Wolfgang Kleinwächter: Thank you, Lea. And I’m very happy that you mentioned the five-point plan for the WSIS negotiation, because what I see as a result from the resolution which was adopted by the General Assembly on the modalities for the WSIS process, that we end up with a parallel process. We have the intergovernmental process, which is chaired by the two co-facilitators. And then we have the multi-stakeholder consultation process, which is convened by the President of the General Assembly. And there is no procedure in place how these two processes interact. So that means it will depend from the President of the General Assembly, you know, how to bring, so his task is to collect input. But what the President will do with the collected input, so and how open are the intergovernmental negotiations, these are open questions. And insofar, your five-point plan is very relevant and important. And it should be used like the multi-stakeholder guidelines. So unfortunately, time is running out. So we are obliged to summarize our debate in form of some messages. And Bruna, who was involved in all this, has prepared already something. And Bruna, are you online?

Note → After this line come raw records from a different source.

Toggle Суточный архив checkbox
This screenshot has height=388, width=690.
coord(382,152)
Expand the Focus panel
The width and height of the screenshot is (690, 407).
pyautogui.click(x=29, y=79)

Bruna Santos: Yes, I am. Hi, everyone. Thanks, Wolfgang. Can you guys hear me well? Not sure if I can be heard. If you guys can flag it to me, then I can move on with reading the messages.
Ana Neves: Yes, we can hear you.
Bruna Santos: Thanks so much, Ana. If you can open my camera, that would be nice as well. But I’m starting with the messages. First of all, thanks, everyone, for the great input. It really brought me back to Sao Paulo last year. That was a huge pleasure to have shared the HLAC, the High-Level Executive Committee for the NetMundial with all of you. So the first message I’ve captured from this panel was that we need more comprehensive processes, steps like identifying stakeholders, preparing draft outcomes in a transparent way, factoring feedback from the wider community, and open decision-making are some of the things we can do that are easily extracted from the Sao Paulo model. multistakeholder guidelines in order to foster more trust in the various processes and ensuring that outcomes reflect a true multistakeholder consensus and not just a procedural formality. Secondly, the multistakeholder approach needs to be applied in a way that it’s meaningful and relevant to the specific context and issue under discussion. And in this context, we need less limitations to the conversation and foster more participation. We need a dialogue and improved exchange of views between all stakeholders. And this is more needed than ever. The São Paulo multistakeholder guidelines are, again, a good path for more inclusion and reaching beyond the usual suspects interested in internet governance. And the last message would be a critical approach to consensus is needed in a context where power is an equal. Consensus building could lead to minority voices being either silence or a source of disruption. And it is crucial for truly multistakeholder inclusive approaches to digital related issues and processes to identify, acknowledge and document the differences. That will be it. And back to you, Wolfgang. Thanks a lot.
Wolfgang Kleinwächter: Thank you, Bruna. And unfortunately, we are already 15 minutes, 18 minutes over time. So there is no chance to continue with the discussion and to react to the various questions. But we have a coffee break and we can continue on a bilateral basis. And as I said, this will remain an uphill battle for the next 5, 10, 15 years for WSIS plus 30 in the year 2035. So we have a lot of things to do in the years to come. And I thank you for your participation and for your patience to stay in the room even 15 minutes longer than expected. So see you and have a safe travel home.